13 marzo 2007

Cipolla, tonno e peperoncino

Bea cucina. A mezzanotte di una giornata di nebbia e pioggia, una figura longilinea dai corti capelli castani mescola olio, pomodoro, uova, cipolla, tonno (tonno... anche il tonno ci metti, Bea?) e peperoncino assicurandomi che è una ricetta squisita imparata a Vulcano.
Che è un'isola, ci tiene a precisare, e non ha abitanti con orecchie a punta. Scoliamo una tonnellata di pasta e la guardo divorare quello che per me è una bomba nucleare calorica senza colpo ferire. Tanto so che non avrà effetto sui suoi costanti 50 chili: sta già bruciando le calorie in eccesso anche mentre mangia.
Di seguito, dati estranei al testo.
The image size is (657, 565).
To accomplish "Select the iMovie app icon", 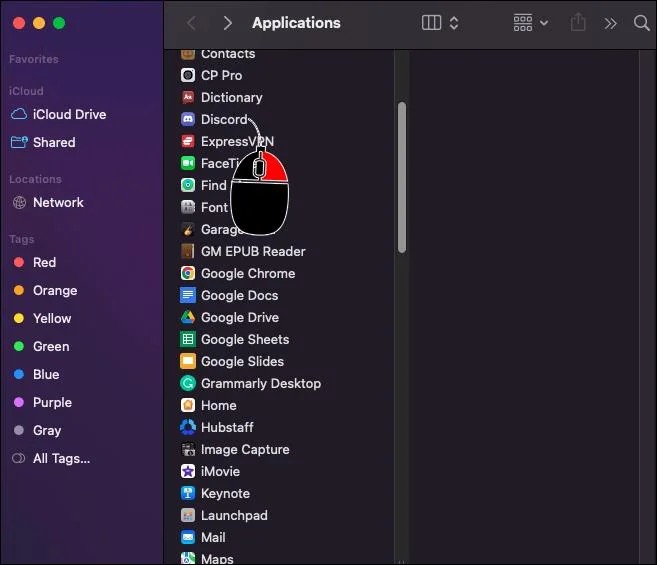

Corre, guarda, gira, ride, gesticola... Una volta mi ha detto di essere alta 1 metro e 65; io ci credo ma mi domando come abbiano fatto a tenerla ferma per misurarla. Forse l'hanno temporaneamente graffettata su un muro, è l'unica spiegazione plausibile.
E come Bea si affanna ad aumentare l'entropia dell'universo quando è sveglia, tanto è quieta e mummificata quando dorme.
La coccolo. E' strano, di solito non si lascia coccolare tanto; sarà la pasta di Vulcano, tant'è che addirittura si lascia andare a incredibili frasi da dormiveglia. Convinta delle sue affermazioni è sicura che le piacerebbe un'autostrada che va da Milano alla Cambogia, ma forse anche al Perù... Non lo sa deve decidere. Pensieri profondi.
La coccolo per un millennio o due. Mi mancava. Non mi ricordavo la bellezza di coccolare con tranquillità e di fare l'amore appena svegli, non ricordavo la bellezza di restare abbracciati una notte intera, non ricordavo che "Bea" e "tranquillità" potessero esistere nella stessa frase.
Non ricordavo nemmeno di aver lasciato tonno e cipolla sul mobile della cucina, ma questa, ahimé, è un'altra storia, e verrà raccontata un'altra volta.
Dopo una nottata, una delle tante, una nottata che a pensarci ora sembra esistita solo nella mente di un folle, siamo tornati nel mondo reale. Niente più cipolle di mezzanotte, niente più silenzio e carezze... Stazione Centrale, ore 9 del mattino. Io sembro un alieno assonnato, Bea è già parte del turbine e ci sguazza con maestria: sembra brillare delle stesse lucine dei bar e dei negozi.
"Czesc, jak sie powodzi!"*
Bea parla polacco.
Si, vabbé ormai non mi stupisco più: domani potrei vederla al volante della Ferrari di Schumacher, o come prima donna su Marte senza che la cosa susciti in me sorpresa. Non è che Bea conosca il mondo, è il mondo a conoscere Bea. Ci sono istanti in cui penso che l'universo sia Beacentrico, e quando la sento salutare una sua conoscente in perfetto polacco ne ho la conferma. adesso sta chiacchierando amabilmente con questa biondona che mi lancia sguardi di sottecchi, poi la saluta, si congeda e inizia a raccontarmi tutto di lei, salvo poi interrompersi perché vuole un gelato.
E siamo di fronte a questa astronave verde e bianca che dicono chiamarsi treno ad abbracciarci. La minigonna di Bea crea scompiglio tra i controllori, mentre lei svolazza a prendere il suo posto. Si gira e per una attimo assisto alla trasformazione che mi spaventa tutte le volte: Bea, da bambina vivace diventa improvvisamente donna saggia, con una sorta di consapevolezza infinita negli occhi. E' come se all'improvviso ti trovassi di fronte a tutta l'esperienza del mondo, come se tu e tutti gli altri foste trasparenti e scontati. Chi sei, Bea? da dove vieni davvero? Cosa pensi tra i tuoi mille pensieri? Come fai a disarmarmi con uno sguardo? Perché so già cosa stai per dirmi?
"Ty, vai da lei e diglielo! Diglielo! La ami, ti si legge in faccia!"
Io non le rispondo, abbozzo un sorriso e la saluto. Lei torna ad essere una bambina vivace e mi stampa un bacio dal finestrino.
Io torno a casa, mi lascio cadere sul divano e piango, piango come una fontana. Non posso dirglielo Bea, perdonami.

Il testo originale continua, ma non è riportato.